INTRODUCTION: Cardiovascular disease, including myocardial infarction (MI) and heart failure (HF), remains the leading cause of death in wealthy countries and is of increasing concern in low- and middle-income countries as risk factors such as smoking and obesity become more common around the globe. Within each country the health burden of MI and HF generally falls more heavily on those who live in rural areas and on those who live in communities with lower average socioeconomic status (SES). Hospitalization rates are an important measure of community health because high rates may indicate a high burden of poor health, while inappropriately low rates (low hospitalization rates absent evidence of average good health) may indicate underutilization of health services. The objective of this study was to determine the predictors of MI and HF hospitalization rates at town level in the State of Maine, USA. Maine has large variations in wealth and along the urban-rural continuum at town level. Because our results shed light on variations in health and health-seeking behavior for different Maine populations (such as those living closer vs further from hospitals) they may be of interest to providers of healthcare to people who live in areas remote from healthcare, and to people who face other barriers to good cardiovascular health.
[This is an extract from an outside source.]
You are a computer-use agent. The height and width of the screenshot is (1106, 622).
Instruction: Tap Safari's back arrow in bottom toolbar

METHODS: To determine predictors of HF and MI hospitalization in Maine, we constructed a geographic information system (GIS) for Maine's towns using publicly available electronic map layers, year 2000 census data, and electronic hospitalization records for all Maine hospitals. This GIS generated age-corrected MI and HF hospitalization rates for 1998-2002 as dependent variables and the following independent variables: poverty rate, unemployment rate, median income, educational attainment, rurality, physician density, and distance to the closest hospital. Univariable and multiple linear regression analysis were then performed to determine the significant predictors of MI and HF hospitalization rates.
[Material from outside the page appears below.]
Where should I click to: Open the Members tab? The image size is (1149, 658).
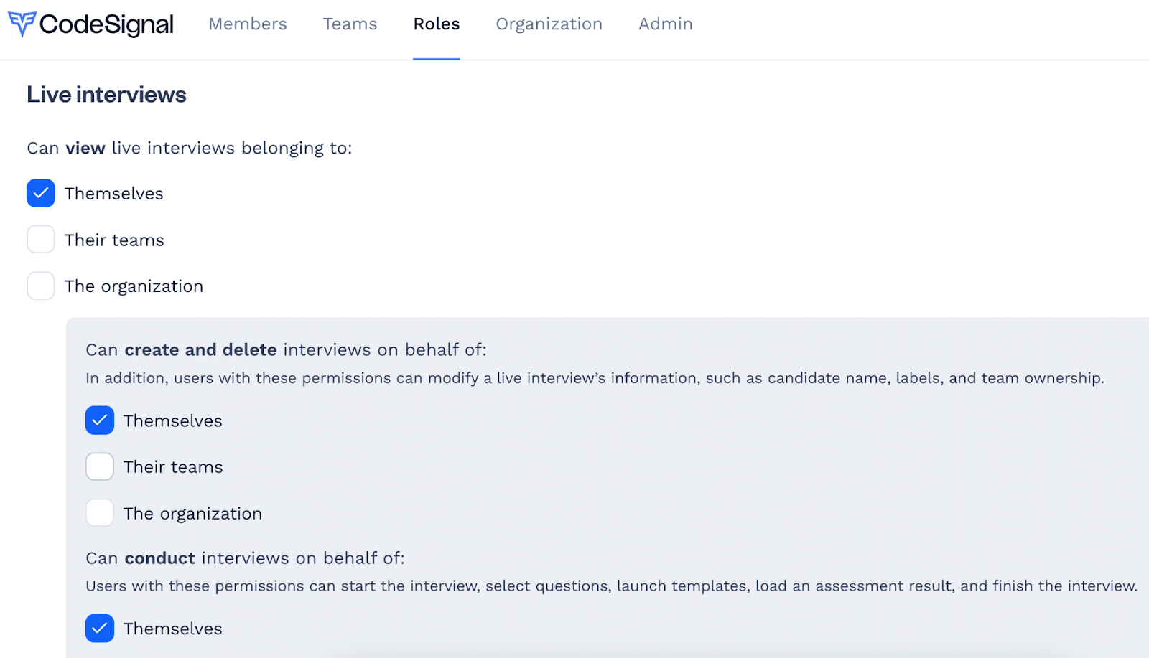(248, 24)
RESULTS: During the 5-year study period there were 24 452 hospitalizations of Maine residents to Maine hospitals for MI and 20 330 for HF. In multiple linear regression analysis, greater unemployment, a larger fraction of the population living in poverty, and proximity to a hospital predicted higher MI hospitalization rate (p = 0.000, r-sq = 19.1%) while greater unemployment and proximity to a hospital predicted higher HF hospitalization rate (p = 0.000, r-sq = 8.4%).
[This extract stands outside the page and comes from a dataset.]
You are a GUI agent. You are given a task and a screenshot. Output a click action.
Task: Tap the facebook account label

CONCLUSIONS: Our finding that higher MI and HF hospitalization rates were predicted for towns that had lower SES is in agreement with many previous studies and shows the importance of these variables to health, even in a setting such as Maine with large variability in rurality. The negative relationship between the distance to a hospital and hospitalization rates likely does not represent better health in those living remotely from healthcare. Rather, it may indicate that people who live in communities distant from hospitals are less likely to seek hospitalization. This suggests that patient behavior as well as socioeconomic status may impact heart-related hospitalization in Maine. It highlights the importance of patient and provider education to ensure that people who live remotely from health care are hospitalized appropriately.